Here is my dilemma. I have been back on sublingual hCG for 5 months and I noticed the pain has increased in the last 2 months, though not at the level it was. My question is: would increasing the sublingual dose help? I have also read about a GABA/glutamine imbalance in the brain where the glutamine levels are very low in fibromyalgia patients. Should I also be taking GABA along with glutamine, taurine, and other amino acids? My doctor tested my thyroid and I do not have hypothyroidism.
Lastly, what exercises would you recommend? I know when I push myself while running, it causes a pain flare-up. Are elliptical machines better?
Your letter and experiences not only make sense, but also match the information I have. First, I recommend that every chronic pain patient take pure g-aminobutyric acid (GABA), glutamine, or taurine supplements, which are available at health food stores. Manufacturers market GABA “as a remedy for relieving anxiety and improving mood and attention, as well as promoting lean muscle growth, burning fat, stabilizing blood pressure, and relieving pain.” GABA is a neurotransmitter in the central nervous system, and patients with fibromyalgia may need to supplement GABA levels. Many of my fibromyalgia patients take 10 to 20 mg of GABA at night.
I am also am a fan of low-dose naltrexone (0.5-1 mg/d). Naltrexone is an opioid antagonist and is often used to treat opioid overdose. By blocking the opioid receptors in the brain, naltrexone boosts pain-killing endorphin production in the brain.

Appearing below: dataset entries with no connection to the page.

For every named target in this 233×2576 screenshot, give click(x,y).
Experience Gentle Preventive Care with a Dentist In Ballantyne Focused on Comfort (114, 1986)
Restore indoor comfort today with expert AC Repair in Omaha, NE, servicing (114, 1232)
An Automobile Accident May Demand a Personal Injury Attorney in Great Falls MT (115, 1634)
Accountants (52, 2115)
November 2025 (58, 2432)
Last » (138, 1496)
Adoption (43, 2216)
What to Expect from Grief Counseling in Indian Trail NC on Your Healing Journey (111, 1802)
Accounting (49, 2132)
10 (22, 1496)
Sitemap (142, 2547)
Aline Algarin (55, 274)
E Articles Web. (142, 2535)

Your experiences with sublingual hCG are typical. For fibromyalgia patients, I recommend a dose that is higher than normally used for weight control. We begin patients on 125 units per day, taken once or twice daily—dosages range from 250 units to 750 units. Most patients take it 3 days a week.
Have you had a hormone profile taken? HCG may not work optimally unless the major hormone levels are normal. You should be tested for cortisol, pregnenolone, dehydroepiandrosterone (DHEA), and progesterone.